» TEXT BLOCK
5. Delivery of goods

  • Delivery time is indicated in the order confirmation
  • In case of force majeure, standstills in production, machine breakdowns or other extraordinary events, the seller reserves the right to extend the delivery times for the period equal of the extraordinary event duration.
  • The seller reserves the right to a partial delivery of goods.

 

6. Reservation of title

  • The delivered goods shall remain the property of the seller until entirely paid.

 

7. Warranty for defects

  • The buyer is obliged to report obvious defects of the goods in writing immediately upon receipt, and hidden defects no later than 8 days from the day they were discovered, otherwise he loses warranty rights.
  • The seller does not guarantee for the defects of the goods if they were used for purposes unknown to the seller at the time of the buyer’s order. In the event of a justified complaint, the buyer has the right to request a price reduction, repair of the goods or a replacement delivery of the goods.

 

8. Liability

  • The Seller warrants that the delivered goods shall be free from defects and in accordance with the specification on the order and the order confirmation. In case of non-compliance from agreed quantity and quality, the seller undertakes to replace or. repair the defective goods. The seller shall not be liable for damages due to the buyer’s production loss, loss of profit, loss of business interest. In any case, the liability is limited to the amount of the claimed goods.

 

9. Protection of confidential and other information

  • The seller and the buyer agree that all information arising from the contractual documentation and other information arising from the contractual relationship will be kept as confidential for at least five (or by agreement) years after the expiration or termination of the contractual relationship.

(Data entries)
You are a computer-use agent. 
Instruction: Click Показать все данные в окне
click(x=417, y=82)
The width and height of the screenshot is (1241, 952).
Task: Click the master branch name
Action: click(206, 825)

» TASK LIST
a: Reproduce the passage of the sales terms starting with "7. Warranty for" and going on through "of the goods.", replacing "price reduction" with "partial refund".
b: Continue the sales terms from where they stop.
The rows are separate material, unrelated to the sales terms.

» TASK-BY-TASK ANSWERS
a:
7. Warranty for defects

  • The buyer is obliged to report obvious defects of the goods in writing immediately upon receipt, and hidden defects no later than 8 days from the day they were discovered, otherwise he loses warranty rights.
  • The seller does not guarantee for the defects of the goods if they were used for purposes unknown to the seller at the time of the buyer’s order. In the event of a justified complaint, the buyer has the right to request a partial refund, repair of the goods or a replacement delivery of the goods.

b:
  • Neither party may disclose the data referred to in the preceding paragraph or use them for any purpose not directly related to the exercise of the rights and obligations under the contract without the prior written consent of the other party.
  • Drawings, sketches, diagrams, calculations, instructions, lists, letters, notes, contract documents and other data in materialized or non-materialized form shall be considered confidential.

 

10. Legal jurisdiction

  • By purchasing from the seller, the buyer declares that he is fully acquainted with these general terms and conditions and accepts all the provisions of these general sales conditions.
  • All disputes shall be dealt with in accordance with Slovenian substantive law. The District Court in Kranj has jurisdiction.

 

11. Validity of the general sales conditions

  • These general sales conditions apply to all relationships, unless previously agreed otherwise.
  • The Seller reserves the right to change the provisions of these General sales conditions.

 

These General sales conditions are published on the website www.nirosteel.si and are valid from 10.5.2021.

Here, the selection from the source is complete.